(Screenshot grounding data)
——————

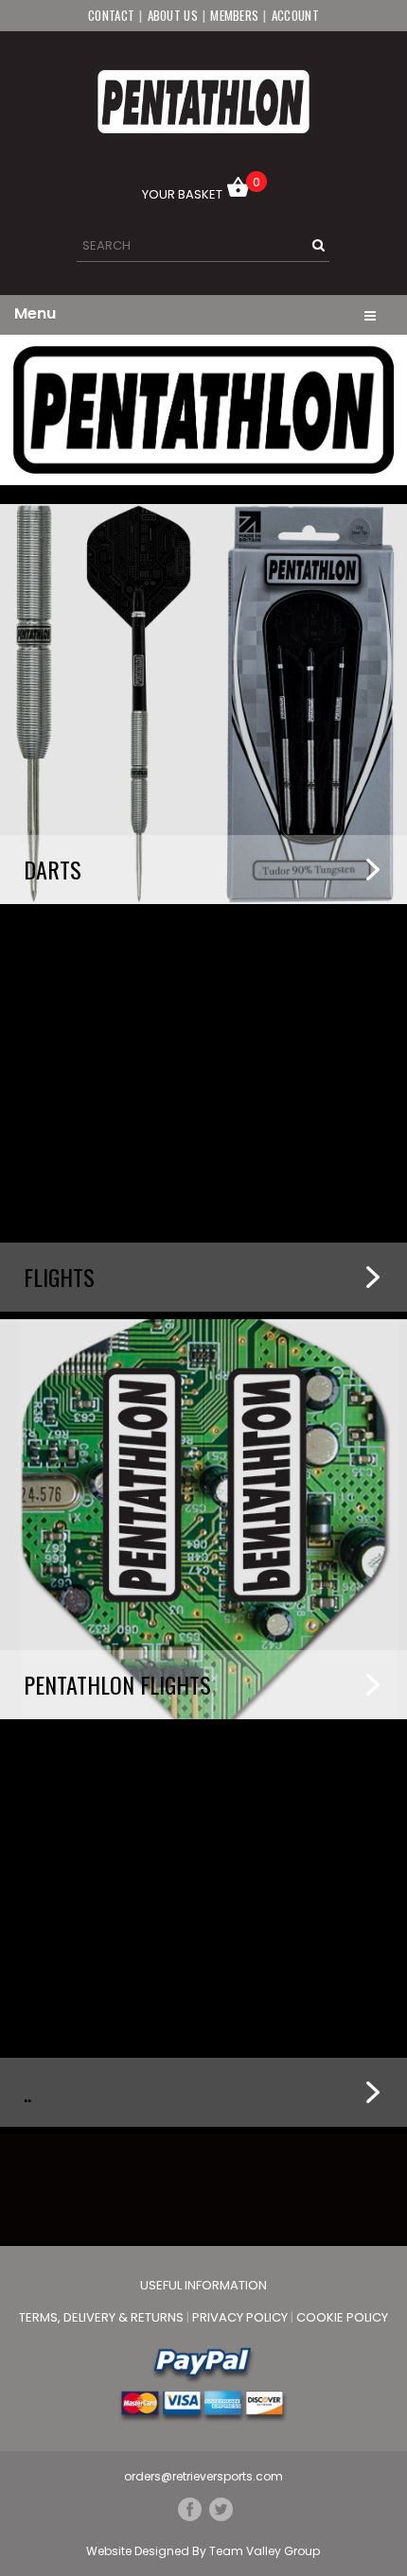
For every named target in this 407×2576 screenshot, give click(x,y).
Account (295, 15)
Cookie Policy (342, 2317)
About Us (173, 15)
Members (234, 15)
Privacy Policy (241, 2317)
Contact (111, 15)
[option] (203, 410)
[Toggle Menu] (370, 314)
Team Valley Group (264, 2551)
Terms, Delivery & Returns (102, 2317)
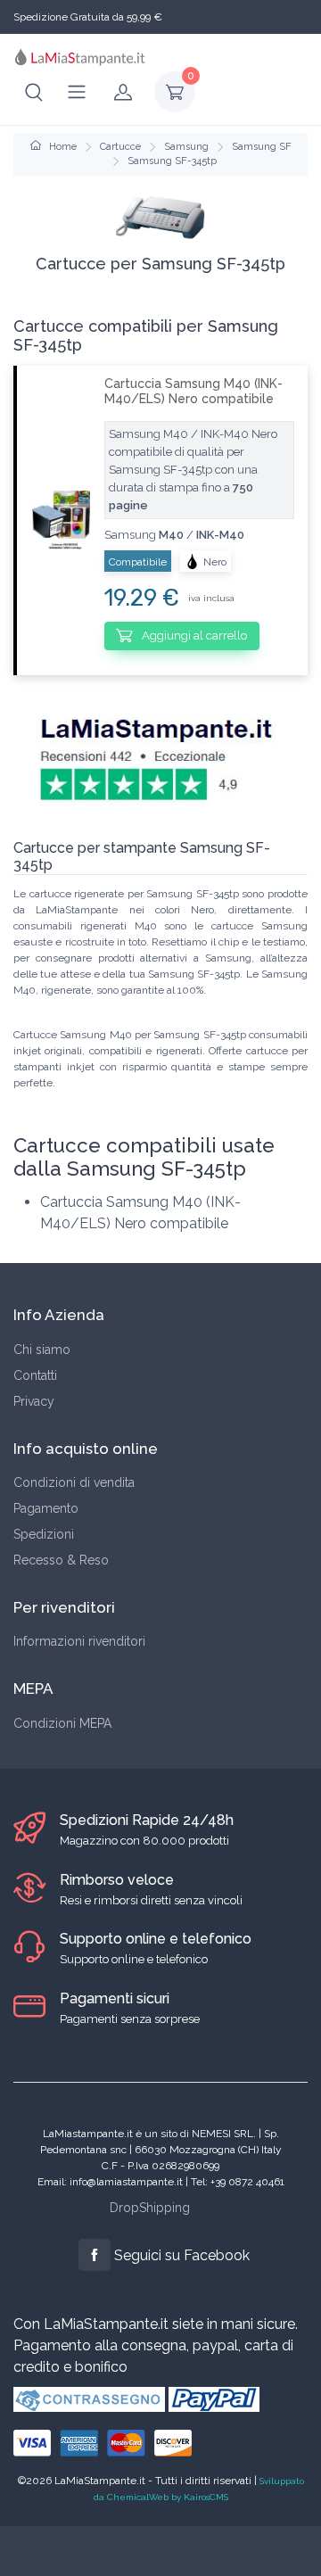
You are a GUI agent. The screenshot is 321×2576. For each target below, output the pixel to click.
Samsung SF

——————

## WHAT YOU NEED TO DO
Repeat exactly the lines from the first line of the records above through the line containing "Terms, Delivery & Returns (102, 2317)", leaving out the pictures.

## ANSWER TO THIS PROBLEM
For every named target in this 407×2576 screenshot, give click(x,y).
Account (295, 15)
Cookie Policy (342, 2317)
About Us (173, 15)
Members (234, 15)
Privacy Policy (241, 2317)
Contact (111, 15)
[option] (203, 410)
[Toggle Menu] (370, 314)
Team Valley Group (264, 2551)
Terms, Delivery & Returns (102, 2317)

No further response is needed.